Wednesday, August 1, 2012

Raw Vegan Lasagna

This "lasagna," another recipe adapted from the Candle 79 Cookbook, does not require pasta-- or cooking! It does require a food processor, and nutritional yeast, which creates a cheese flavor and also is a massive powerhouse of B vitamins. Also, all of the vegetables are currently in season and came from the farmer's market!

The Parts:
Cashew Cheese
Soak 3 cups of raw cashews in water for 6-8 hours. Rinse and drain.
Add:
2 tbsp nutritional yeast
1 tbsp lemon juice
1 tbsp olive oil
2 tbsp water
Process in food processor until smooth (it will take a while.)
Add:
6 basil leaves and a tbsp parsley, chopped fine, mix well

Tomato Sauce
2 large tomatoes
1/4 onion
1 tbsp olive oil
1 basil leaf
Salt and pepper
Cut the veggies into large chunks and pulse 3-4 times in the food processor

Pesto
1 cup basil leaves
1 cup fresh parsley
1 clove garlic, sliced
1 tsp lemon juice
2 tbsp nutritional yeast
2 tbsp olive oil
Salt and pepper
1 cup pine nuts**
Place all in food processor and puree.
** I couldn't find pine nuts in my neighborhood so I used a melange of raw sunflower seeds and raw pumpkin seeds, about a half cup total, and it didn't seem to detract in the slightest.

Raw Vegetables
2-3 big tomatoes, sliced
2-3 zucchini or yellow squash, halved and sliced very thin length-wise
1/2 onion, chopped, and soaked in a tbsp of olive oil and a juice of half a lemon, with a dash of salt and pepper
(The original recipe calls also for sliced mushrooms but I had none so I skipped it.)

The process:
Create a tower:
Spoon of tomato sauce
3 slices squash
Dollop (heaping tbsp)  of cashew cheese
Slice of tomato
Spoon of onion
Repeat once.
Top with another spoon of tomato sauce and a healthy dollop of pesto.
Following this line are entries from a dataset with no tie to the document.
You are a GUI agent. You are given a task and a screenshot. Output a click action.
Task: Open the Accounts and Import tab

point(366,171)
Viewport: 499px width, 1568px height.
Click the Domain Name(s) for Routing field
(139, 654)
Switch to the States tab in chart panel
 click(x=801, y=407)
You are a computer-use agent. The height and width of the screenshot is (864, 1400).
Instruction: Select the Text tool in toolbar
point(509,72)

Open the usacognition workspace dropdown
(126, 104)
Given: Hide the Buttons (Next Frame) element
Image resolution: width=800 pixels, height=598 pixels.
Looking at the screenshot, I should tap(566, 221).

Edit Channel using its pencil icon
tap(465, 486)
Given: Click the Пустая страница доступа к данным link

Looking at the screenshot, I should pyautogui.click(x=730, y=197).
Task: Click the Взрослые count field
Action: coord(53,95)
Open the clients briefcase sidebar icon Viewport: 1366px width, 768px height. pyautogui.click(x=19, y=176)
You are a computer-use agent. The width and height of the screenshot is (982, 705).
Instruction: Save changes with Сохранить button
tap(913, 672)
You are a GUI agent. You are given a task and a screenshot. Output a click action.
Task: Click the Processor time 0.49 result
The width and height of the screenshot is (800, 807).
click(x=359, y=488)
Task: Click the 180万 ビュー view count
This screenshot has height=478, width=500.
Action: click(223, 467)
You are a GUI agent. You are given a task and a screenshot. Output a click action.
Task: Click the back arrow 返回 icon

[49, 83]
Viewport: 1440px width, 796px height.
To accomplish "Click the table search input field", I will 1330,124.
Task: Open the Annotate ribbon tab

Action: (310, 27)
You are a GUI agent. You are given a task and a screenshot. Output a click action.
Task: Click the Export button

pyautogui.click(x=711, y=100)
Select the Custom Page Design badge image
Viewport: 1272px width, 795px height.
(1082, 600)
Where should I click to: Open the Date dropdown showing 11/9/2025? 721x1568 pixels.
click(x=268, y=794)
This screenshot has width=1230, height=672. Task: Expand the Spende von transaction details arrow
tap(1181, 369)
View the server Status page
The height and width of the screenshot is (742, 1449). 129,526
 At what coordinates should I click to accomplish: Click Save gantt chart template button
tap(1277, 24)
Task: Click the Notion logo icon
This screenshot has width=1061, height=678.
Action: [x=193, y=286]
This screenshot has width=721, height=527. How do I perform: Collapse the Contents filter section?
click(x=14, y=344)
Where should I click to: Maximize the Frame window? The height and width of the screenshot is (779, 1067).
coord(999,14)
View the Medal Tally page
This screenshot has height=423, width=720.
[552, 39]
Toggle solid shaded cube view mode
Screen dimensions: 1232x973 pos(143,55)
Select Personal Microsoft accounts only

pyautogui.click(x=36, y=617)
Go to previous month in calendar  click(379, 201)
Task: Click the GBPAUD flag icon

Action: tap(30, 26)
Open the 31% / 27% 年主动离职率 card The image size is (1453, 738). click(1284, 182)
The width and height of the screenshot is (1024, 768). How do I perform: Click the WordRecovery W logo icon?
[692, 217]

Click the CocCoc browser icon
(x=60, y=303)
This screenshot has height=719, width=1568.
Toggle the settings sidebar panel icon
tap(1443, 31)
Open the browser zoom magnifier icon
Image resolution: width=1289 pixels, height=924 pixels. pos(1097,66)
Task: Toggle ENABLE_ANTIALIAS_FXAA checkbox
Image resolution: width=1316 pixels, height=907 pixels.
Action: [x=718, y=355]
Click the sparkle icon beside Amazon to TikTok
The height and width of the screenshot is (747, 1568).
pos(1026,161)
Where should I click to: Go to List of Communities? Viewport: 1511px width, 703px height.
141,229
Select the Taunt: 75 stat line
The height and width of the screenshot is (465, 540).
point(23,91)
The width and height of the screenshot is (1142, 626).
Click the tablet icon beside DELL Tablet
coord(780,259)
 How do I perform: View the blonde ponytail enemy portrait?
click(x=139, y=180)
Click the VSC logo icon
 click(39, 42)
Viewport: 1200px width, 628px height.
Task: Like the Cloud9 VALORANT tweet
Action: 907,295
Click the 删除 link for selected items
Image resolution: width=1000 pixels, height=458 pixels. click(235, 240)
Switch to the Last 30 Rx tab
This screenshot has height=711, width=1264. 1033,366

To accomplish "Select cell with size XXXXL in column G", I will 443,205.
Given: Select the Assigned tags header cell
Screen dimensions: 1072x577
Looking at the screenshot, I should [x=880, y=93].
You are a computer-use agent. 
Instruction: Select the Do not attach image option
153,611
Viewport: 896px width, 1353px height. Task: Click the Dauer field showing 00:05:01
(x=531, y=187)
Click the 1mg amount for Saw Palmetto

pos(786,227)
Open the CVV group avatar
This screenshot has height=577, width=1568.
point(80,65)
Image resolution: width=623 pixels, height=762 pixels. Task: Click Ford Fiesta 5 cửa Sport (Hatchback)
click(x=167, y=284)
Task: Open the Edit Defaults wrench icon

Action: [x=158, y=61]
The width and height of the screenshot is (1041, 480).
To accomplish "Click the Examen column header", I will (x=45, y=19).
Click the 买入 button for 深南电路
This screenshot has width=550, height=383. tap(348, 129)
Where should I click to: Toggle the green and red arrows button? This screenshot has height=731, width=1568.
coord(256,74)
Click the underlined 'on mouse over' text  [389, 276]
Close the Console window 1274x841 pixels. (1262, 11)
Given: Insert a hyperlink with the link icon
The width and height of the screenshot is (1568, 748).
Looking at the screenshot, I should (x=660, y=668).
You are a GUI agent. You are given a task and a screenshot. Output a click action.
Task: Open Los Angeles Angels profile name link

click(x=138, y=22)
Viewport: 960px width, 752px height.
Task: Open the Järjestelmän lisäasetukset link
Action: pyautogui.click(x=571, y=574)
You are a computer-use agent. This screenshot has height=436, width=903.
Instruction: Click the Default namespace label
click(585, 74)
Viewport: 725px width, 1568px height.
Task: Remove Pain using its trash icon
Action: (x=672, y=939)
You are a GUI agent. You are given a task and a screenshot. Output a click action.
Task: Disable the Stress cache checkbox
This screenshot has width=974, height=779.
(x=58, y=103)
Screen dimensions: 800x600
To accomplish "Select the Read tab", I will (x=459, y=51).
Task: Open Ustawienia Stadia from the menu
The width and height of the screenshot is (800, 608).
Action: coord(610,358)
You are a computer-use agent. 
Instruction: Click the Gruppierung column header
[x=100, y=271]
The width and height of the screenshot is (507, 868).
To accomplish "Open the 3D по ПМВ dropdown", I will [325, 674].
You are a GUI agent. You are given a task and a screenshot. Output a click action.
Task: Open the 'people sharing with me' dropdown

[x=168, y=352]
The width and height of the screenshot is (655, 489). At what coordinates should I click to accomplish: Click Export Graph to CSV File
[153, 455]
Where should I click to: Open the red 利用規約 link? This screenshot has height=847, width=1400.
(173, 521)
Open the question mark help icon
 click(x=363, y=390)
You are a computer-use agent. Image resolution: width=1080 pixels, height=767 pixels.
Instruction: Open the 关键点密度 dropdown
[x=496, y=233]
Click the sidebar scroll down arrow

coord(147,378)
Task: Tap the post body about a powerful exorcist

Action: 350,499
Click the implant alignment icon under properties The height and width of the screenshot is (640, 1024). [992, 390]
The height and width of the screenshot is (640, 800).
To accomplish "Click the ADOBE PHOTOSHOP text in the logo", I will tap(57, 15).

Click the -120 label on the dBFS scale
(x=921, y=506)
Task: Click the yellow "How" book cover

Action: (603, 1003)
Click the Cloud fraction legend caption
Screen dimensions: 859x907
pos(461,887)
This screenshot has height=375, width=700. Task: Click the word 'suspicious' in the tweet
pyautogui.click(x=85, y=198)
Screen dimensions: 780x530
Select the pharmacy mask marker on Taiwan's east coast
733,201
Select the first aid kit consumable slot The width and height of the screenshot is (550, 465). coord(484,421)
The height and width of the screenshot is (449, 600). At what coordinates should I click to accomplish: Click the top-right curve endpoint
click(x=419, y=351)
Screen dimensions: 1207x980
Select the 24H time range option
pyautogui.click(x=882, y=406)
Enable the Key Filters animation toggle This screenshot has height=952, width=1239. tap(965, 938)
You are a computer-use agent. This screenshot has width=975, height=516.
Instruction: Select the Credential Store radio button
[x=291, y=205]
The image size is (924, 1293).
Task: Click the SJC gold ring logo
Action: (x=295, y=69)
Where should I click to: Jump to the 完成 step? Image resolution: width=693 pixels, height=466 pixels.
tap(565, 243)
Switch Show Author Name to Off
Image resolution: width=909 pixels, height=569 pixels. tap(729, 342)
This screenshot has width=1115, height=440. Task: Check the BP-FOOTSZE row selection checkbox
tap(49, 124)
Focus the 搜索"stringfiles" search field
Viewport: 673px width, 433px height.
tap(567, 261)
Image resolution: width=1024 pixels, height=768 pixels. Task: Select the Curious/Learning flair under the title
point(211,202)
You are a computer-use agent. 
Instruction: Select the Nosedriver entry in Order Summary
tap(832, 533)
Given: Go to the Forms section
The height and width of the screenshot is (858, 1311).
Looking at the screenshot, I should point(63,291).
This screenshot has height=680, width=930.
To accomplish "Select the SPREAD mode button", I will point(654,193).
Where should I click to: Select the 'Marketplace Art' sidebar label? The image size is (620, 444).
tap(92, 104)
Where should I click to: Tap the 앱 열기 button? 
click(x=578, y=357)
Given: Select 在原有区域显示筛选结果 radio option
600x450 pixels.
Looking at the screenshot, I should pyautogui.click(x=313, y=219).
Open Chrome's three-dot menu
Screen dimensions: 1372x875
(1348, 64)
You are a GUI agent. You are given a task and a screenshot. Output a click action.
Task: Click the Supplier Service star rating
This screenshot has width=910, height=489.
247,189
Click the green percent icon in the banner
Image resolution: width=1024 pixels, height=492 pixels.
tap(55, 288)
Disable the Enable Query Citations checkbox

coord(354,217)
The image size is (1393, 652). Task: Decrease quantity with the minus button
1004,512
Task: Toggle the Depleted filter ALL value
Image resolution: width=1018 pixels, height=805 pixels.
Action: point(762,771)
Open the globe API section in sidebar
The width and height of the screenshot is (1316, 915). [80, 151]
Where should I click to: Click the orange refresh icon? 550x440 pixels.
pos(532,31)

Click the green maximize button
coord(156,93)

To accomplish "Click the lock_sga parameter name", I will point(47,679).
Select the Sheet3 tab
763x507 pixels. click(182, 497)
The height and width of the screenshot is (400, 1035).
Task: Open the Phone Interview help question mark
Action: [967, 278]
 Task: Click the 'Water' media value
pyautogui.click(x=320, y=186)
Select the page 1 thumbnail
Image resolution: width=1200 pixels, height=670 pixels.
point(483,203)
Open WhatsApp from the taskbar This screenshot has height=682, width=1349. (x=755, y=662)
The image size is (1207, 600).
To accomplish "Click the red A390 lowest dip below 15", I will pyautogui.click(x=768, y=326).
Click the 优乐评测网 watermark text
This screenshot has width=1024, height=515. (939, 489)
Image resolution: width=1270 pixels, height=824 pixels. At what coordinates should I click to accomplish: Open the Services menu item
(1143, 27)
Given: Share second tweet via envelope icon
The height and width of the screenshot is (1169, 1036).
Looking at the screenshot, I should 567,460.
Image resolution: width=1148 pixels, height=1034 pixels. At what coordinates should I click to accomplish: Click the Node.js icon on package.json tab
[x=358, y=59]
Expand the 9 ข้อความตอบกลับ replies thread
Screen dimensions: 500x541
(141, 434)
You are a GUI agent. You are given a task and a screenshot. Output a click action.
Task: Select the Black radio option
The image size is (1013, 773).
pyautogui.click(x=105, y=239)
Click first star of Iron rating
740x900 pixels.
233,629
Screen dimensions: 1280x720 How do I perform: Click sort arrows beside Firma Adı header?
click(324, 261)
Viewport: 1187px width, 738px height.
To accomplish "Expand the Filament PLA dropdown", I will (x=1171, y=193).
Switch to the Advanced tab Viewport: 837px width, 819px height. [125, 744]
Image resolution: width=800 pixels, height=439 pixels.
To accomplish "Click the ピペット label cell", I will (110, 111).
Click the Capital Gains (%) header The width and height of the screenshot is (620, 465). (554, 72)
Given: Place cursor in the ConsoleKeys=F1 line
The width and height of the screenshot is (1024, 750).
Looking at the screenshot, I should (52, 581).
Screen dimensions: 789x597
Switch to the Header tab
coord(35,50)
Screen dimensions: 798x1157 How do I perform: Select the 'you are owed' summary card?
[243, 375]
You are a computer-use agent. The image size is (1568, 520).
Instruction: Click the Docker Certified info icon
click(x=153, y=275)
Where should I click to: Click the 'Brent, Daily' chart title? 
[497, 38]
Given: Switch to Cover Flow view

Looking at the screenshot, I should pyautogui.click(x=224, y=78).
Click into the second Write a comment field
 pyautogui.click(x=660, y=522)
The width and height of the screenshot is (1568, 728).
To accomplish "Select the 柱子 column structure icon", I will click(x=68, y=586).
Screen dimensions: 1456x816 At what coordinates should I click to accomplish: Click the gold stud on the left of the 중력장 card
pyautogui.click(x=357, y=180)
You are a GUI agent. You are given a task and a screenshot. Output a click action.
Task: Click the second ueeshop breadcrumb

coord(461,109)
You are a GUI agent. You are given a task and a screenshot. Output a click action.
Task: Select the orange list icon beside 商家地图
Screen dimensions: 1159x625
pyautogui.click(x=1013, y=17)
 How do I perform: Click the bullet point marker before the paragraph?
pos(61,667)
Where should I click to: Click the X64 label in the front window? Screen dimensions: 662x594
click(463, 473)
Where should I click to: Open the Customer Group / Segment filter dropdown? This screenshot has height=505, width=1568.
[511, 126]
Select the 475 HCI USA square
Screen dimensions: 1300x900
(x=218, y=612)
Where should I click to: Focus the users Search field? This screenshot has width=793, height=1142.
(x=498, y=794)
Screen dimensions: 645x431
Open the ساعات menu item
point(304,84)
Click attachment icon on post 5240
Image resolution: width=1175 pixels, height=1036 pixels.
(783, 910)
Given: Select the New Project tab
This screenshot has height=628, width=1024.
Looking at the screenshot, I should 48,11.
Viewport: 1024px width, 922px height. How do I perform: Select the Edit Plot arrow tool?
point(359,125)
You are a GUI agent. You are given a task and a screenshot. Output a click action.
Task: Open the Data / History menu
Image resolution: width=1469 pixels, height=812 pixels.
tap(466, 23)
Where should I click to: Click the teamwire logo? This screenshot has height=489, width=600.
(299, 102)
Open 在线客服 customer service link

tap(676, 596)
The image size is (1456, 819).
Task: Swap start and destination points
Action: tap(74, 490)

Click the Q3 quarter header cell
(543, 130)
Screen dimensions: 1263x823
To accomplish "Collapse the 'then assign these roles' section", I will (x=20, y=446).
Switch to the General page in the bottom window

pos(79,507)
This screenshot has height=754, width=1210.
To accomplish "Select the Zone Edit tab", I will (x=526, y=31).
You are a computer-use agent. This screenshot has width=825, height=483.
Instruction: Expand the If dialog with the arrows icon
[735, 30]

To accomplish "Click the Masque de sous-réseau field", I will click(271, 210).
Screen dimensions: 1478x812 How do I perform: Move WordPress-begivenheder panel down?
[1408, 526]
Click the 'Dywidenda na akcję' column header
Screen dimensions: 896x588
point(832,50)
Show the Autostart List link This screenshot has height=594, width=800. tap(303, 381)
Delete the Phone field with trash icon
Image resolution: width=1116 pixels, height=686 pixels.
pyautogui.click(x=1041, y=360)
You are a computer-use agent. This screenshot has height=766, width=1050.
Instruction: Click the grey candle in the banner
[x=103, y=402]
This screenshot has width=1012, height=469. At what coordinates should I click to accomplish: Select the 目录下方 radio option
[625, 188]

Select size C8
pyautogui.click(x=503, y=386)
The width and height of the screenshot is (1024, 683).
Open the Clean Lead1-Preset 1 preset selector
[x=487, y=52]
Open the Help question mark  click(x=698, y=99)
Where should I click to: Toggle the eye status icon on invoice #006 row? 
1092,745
One squash and one large tomato makes about 2 "lasagne" servings. I had enough "cheese" and pesto for 4 servings total. The towers will be probably be a little messy and precarious.

This seems complicated but in actuality it took maybe 25 min because basically all of the "cooking" consists of using the food processor. It was even yummier the next day.